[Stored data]
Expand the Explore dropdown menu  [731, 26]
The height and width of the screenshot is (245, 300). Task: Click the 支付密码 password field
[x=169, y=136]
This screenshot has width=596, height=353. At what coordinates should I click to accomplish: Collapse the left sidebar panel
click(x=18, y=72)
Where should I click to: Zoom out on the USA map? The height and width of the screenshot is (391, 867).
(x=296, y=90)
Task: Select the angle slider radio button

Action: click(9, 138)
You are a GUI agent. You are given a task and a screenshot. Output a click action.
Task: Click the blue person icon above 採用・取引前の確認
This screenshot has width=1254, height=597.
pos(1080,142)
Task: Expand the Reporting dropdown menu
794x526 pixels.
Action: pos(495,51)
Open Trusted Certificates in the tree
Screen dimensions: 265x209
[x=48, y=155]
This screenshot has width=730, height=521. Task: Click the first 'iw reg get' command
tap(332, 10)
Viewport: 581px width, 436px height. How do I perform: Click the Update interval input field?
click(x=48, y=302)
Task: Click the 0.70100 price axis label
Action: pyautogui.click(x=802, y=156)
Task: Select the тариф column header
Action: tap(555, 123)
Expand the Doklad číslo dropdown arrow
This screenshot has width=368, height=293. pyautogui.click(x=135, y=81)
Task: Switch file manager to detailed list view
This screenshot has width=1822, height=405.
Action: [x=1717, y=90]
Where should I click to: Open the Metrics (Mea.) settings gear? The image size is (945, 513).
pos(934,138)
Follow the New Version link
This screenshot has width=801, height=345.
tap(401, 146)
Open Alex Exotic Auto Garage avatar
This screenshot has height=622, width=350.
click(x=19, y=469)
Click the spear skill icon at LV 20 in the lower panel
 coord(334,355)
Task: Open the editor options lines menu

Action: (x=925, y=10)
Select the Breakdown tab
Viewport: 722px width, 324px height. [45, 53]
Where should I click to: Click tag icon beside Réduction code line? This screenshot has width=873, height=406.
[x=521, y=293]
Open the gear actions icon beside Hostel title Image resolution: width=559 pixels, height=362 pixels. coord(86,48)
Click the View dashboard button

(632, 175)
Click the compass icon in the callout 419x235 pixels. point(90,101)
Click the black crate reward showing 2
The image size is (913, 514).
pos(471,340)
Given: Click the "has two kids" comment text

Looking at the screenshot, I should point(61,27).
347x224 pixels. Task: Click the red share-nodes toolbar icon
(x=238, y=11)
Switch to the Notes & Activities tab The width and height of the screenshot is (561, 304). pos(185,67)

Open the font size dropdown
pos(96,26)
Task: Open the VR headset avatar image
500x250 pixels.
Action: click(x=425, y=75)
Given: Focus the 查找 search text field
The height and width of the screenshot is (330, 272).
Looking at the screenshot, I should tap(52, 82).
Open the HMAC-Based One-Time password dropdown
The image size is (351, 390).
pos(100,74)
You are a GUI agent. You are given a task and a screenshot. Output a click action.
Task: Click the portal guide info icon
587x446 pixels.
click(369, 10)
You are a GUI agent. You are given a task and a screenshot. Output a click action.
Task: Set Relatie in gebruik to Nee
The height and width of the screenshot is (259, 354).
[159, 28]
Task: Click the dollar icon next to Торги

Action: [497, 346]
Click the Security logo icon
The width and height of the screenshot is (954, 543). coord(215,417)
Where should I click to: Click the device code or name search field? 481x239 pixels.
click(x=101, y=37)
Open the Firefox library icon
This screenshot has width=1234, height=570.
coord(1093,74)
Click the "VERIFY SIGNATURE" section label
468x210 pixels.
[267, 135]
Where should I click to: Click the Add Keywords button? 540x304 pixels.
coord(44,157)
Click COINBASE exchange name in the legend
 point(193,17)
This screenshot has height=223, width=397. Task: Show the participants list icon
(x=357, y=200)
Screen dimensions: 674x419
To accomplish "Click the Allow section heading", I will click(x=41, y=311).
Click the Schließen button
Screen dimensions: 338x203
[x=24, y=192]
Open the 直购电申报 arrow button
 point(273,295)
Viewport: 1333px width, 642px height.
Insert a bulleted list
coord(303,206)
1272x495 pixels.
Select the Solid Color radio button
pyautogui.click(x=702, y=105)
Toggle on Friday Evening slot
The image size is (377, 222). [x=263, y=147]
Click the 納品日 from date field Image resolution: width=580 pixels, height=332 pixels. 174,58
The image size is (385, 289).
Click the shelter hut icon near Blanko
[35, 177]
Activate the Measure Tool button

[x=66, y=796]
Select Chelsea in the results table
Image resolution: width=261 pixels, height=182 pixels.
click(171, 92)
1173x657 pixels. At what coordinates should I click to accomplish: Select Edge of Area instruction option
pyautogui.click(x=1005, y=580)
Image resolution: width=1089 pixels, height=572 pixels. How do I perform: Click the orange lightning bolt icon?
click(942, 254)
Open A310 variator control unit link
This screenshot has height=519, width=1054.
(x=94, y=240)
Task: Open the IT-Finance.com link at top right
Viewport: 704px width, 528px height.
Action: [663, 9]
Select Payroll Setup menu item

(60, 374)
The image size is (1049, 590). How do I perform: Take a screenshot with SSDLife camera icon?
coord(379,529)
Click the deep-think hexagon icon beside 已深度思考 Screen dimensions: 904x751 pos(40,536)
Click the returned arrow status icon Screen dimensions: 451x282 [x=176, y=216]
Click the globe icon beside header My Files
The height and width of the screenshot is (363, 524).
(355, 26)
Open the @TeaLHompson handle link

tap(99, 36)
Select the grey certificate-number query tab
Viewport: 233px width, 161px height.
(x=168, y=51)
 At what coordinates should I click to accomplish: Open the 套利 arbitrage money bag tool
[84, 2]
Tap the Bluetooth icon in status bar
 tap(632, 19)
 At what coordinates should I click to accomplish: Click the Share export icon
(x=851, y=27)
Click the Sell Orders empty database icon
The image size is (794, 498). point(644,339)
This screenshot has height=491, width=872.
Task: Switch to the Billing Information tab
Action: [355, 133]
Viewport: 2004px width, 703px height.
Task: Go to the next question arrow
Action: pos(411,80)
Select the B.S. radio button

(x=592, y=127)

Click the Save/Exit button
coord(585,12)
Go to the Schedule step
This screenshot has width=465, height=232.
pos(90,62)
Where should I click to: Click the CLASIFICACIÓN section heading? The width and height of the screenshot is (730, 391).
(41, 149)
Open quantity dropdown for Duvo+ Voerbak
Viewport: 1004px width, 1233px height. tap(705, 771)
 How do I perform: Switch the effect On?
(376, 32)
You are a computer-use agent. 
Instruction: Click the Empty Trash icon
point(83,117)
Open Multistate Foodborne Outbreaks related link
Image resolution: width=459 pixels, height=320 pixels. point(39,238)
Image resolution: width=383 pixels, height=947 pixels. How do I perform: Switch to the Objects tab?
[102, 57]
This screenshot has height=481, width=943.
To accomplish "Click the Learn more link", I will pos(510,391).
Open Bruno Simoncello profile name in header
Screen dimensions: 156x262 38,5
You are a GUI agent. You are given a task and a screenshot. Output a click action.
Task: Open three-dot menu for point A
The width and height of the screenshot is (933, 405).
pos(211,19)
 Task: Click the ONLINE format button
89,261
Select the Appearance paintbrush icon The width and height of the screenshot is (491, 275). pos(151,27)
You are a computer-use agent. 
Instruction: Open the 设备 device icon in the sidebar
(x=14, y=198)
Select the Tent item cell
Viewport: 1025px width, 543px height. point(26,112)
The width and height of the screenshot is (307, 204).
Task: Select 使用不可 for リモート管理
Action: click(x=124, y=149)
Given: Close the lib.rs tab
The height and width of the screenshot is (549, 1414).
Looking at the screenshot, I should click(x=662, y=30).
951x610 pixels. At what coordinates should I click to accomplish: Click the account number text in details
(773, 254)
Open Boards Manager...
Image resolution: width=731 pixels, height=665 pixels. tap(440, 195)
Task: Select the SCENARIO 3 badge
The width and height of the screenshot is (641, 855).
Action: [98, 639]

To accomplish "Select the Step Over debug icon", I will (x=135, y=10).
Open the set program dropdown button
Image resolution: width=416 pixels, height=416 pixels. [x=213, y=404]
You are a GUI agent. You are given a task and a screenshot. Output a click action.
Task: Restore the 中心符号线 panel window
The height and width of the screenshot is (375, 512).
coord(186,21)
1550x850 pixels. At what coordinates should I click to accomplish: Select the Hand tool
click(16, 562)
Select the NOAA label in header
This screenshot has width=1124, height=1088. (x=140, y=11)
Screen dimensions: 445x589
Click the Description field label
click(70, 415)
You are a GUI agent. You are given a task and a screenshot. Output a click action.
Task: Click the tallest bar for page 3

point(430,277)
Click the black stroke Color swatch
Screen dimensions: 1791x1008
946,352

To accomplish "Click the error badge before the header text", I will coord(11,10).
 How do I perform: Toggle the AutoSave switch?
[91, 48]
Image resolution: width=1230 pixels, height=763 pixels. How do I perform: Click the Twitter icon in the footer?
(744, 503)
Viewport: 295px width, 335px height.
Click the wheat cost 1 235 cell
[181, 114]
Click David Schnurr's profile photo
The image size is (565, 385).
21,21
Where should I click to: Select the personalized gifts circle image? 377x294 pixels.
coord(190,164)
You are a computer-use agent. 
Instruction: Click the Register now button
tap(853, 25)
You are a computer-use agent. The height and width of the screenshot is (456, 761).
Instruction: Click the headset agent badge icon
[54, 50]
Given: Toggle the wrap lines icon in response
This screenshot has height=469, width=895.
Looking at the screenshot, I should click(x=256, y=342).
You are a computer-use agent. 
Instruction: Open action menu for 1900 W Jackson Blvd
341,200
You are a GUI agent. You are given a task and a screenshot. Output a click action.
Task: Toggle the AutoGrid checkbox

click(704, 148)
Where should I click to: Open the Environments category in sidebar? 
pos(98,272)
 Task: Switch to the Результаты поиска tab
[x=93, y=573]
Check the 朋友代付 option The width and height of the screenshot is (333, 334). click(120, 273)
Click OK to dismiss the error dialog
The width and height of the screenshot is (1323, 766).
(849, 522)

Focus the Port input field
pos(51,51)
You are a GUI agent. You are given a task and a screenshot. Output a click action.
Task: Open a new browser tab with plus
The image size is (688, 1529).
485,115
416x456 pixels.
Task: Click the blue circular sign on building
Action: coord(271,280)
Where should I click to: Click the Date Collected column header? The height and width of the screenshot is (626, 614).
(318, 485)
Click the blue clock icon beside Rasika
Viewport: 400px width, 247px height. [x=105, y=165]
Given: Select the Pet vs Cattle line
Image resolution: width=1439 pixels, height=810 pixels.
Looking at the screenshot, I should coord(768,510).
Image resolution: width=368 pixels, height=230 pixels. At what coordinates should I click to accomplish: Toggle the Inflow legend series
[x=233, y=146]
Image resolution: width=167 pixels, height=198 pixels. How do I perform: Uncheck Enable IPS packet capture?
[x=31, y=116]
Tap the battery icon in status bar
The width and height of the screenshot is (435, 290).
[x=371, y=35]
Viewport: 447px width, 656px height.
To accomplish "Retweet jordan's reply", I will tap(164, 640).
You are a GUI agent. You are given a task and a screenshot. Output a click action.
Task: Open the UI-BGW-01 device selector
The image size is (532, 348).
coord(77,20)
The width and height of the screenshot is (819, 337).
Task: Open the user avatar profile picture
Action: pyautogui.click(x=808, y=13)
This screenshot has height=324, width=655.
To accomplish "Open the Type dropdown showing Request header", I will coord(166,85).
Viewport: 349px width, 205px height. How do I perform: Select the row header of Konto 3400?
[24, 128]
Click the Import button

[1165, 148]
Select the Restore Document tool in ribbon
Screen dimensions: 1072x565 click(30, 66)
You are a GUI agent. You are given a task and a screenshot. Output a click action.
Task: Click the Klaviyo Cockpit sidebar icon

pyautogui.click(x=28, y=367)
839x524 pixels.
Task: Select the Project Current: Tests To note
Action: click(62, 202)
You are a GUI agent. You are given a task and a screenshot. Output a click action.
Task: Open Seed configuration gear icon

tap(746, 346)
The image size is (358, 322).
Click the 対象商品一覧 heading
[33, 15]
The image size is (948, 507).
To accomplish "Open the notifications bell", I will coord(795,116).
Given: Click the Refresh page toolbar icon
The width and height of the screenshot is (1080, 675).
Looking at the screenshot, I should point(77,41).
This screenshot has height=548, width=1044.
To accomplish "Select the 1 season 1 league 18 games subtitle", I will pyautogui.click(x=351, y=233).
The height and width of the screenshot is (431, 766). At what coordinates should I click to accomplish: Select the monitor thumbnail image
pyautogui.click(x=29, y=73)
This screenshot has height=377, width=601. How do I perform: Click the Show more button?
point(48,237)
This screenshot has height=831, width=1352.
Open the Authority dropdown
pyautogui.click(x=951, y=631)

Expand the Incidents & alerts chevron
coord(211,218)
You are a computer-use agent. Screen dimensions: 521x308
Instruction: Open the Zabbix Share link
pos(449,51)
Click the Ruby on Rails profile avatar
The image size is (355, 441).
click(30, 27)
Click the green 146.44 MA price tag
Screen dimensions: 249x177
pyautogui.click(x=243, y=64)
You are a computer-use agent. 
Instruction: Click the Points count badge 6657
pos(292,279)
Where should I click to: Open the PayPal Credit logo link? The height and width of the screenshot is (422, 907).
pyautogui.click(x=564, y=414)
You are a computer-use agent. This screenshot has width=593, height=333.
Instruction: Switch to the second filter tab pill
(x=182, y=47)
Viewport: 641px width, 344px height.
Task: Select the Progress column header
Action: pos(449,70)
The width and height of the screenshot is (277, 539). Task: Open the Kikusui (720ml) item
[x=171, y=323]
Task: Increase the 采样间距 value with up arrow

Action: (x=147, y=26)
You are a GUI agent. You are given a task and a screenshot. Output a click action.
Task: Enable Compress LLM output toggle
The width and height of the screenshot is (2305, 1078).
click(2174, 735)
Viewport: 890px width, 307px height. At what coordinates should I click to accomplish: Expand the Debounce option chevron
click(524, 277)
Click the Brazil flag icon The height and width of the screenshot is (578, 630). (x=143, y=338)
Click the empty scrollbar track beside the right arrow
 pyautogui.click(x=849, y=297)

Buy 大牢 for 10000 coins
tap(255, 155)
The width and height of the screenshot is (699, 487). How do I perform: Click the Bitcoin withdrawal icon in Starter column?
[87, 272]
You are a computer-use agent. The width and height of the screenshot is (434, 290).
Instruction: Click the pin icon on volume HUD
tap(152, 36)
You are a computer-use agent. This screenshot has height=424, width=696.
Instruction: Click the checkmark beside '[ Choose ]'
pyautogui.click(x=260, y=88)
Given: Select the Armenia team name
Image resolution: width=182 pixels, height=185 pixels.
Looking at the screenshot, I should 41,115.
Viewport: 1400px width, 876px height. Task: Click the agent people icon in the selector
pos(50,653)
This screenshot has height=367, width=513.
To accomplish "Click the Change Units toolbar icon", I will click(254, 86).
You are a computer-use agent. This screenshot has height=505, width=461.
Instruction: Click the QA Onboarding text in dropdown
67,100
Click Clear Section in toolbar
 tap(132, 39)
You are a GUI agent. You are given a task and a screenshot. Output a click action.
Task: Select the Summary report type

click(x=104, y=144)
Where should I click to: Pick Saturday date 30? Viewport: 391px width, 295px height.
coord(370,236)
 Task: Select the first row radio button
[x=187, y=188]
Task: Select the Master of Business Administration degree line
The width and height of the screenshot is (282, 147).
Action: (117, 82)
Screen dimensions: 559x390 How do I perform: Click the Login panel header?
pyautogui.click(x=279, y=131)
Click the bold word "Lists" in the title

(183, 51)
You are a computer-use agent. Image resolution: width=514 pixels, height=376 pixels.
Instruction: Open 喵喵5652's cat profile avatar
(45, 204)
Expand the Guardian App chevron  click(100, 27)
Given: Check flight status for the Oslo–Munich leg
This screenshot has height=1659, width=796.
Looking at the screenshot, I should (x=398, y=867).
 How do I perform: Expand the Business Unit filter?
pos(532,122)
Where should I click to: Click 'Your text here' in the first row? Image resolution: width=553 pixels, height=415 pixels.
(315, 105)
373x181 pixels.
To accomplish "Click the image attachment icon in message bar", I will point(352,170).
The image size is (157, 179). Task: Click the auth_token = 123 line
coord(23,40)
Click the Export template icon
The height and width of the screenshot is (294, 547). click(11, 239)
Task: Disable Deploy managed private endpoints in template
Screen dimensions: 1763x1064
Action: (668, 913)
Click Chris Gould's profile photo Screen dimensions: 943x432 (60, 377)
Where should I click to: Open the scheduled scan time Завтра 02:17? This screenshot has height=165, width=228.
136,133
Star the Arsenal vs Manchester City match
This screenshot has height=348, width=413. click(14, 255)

## ASSIGNMENT:
Some of the data mentions "photo". Copy every line where it does.

## RESPONSE FOR THIS EXERCISE:
Click David Schnurr's profile photo
Click Chris Gould's profile photo Screen dimensions: 943x432 (60, 377)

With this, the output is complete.